Her son’s killer had been in the nation illegally for eight years and returned after being previously deported to Guatemala. Durden and her fiancé had to fight to get him deported once again after he violated probation several times, killing her son only two weeks after his latest “second chance.” Durden added he never showed any remorse, and was able to bail himself out of jail with ten thousand dollars in cash despite complaining he was only a “day laborer.”
The D.A.’s office urged them not to go to trial while assuring them “not to worry,” and that they had the Durdens’ backs.
“The case was heard through a traffic judge,” Durden said. “Who already made up his mind and gave the killer a deal before even read all the files or heard all the victims’ statements. The killer missed two hearings and needed a special interpreter. Later on, he spoke fluent English… He was able to walk around freely, and while he ignored all of our laws, he got to enjoy the protection of those exact same laws. His costs for the many hearings and translators was paid for by tax dollars, while I couldn’t get counseling and therapy, because I didn’t qualify for any financial help from the Victim’s Assistance. The judge sentenced him to nine months, and five years’ probation, for vehicular manslaughter without gross negligence. And restitution of $18,000, of which I received nothing,” Durden said to audible groans of sympathy from the audience.
“The killer of my only child served only 35 days in jail,” Durden said as the audience gasped. “And then handed over to [Immigrations Customs and Enforcement] ICE, who took him to an immigration detention center. He tried to get the immigration judge to grant him asylum, and if it wasn’t for fiancé Anthony Coulter and I — every year and every week, we drove out to the immigration center and we sat there so they would see us,” she said. “Otherwise he would have been released back into the community. But because we were so adamant about it, he was deported to Guatemala in 2014.”

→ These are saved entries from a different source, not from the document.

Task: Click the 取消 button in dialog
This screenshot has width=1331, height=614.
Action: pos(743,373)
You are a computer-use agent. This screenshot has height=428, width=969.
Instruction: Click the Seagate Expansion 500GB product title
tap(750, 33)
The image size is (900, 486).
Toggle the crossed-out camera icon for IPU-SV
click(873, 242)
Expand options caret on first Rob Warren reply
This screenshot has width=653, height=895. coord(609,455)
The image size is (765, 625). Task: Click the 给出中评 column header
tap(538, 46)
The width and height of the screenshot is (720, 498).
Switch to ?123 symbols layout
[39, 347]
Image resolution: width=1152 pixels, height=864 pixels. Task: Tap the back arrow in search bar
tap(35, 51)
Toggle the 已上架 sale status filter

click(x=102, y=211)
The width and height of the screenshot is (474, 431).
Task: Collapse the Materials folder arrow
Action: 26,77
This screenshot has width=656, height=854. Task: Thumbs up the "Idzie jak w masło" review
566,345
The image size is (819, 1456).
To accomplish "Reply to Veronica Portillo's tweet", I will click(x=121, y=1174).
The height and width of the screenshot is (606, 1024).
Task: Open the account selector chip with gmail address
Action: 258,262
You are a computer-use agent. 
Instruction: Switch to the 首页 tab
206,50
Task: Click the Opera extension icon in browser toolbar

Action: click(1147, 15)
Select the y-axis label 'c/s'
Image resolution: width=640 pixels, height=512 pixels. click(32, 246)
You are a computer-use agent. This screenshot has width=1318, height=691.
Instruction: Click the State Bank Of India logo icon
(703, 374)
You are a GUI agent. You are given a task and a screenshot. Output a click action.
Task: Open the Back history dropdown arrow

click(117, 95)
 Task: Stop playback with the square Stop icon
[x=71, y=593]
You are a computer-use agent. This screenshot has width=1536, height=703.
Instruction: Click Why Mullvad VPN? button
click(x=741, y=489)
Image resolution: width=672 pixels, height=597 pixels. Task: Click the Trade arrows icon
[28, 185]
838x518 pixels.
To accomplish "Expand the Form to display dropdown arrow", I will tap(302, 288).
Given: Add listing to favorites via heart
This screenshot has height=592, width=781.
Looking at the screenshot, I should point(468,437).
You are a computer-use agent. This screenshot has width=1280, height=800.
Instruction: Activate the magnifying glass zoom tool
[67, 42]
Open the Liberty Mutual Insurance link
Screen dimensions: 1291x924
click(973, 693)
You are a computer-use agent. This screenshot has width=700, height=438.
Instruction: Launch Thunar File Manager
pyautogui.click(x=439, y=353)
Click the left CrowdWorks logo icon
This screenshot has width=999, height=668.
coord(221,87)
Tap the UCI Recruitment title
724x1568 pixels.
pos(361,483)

“However, we believe he is back in Riverside, [California], because Riverside is a sanctuary city, who kept him nice, safe, and comfortable, and nobody wanted to hurt his feelings,” Durden continued:
It is the worst kind of pain to lose your child. More pain is added when someone kills your child and you find out that person wasn’t even supposed to be here in the first place. And then you find out the same person who took your child was granted more rights, and given more breaks, than any of us would ever receive — and in addition, was provided shelter from the law in a sanctuary city.
There were many times I wanted to give up and just die. I wanted this excruciating pain to stop. Because it seemed like nobody cared and listened. I as wrong; there are still some people within our government and others that care a great deal, and want to stop this senseless and avoidable deaths of other Americans.
Durden thanked the Remembrance Project for bringing the families of victims of illegal alien crime together.
“And then I gotta thank my personal hero, Donald Trump,” Durden said. “When he spoke up against illegal immigration, and what it does to our country, he caught a lot of heat but he opened the door for us, and we had to walk through. He accomplished in a few minutes what we tried to do… for years and years. We’re being heard now.”
“When is our government coming out of the shadows to protect its own citizens?” Durden demanded to wild applause.
National Remembrance Day takes place the first Sunday of every November and this year falls on November 1.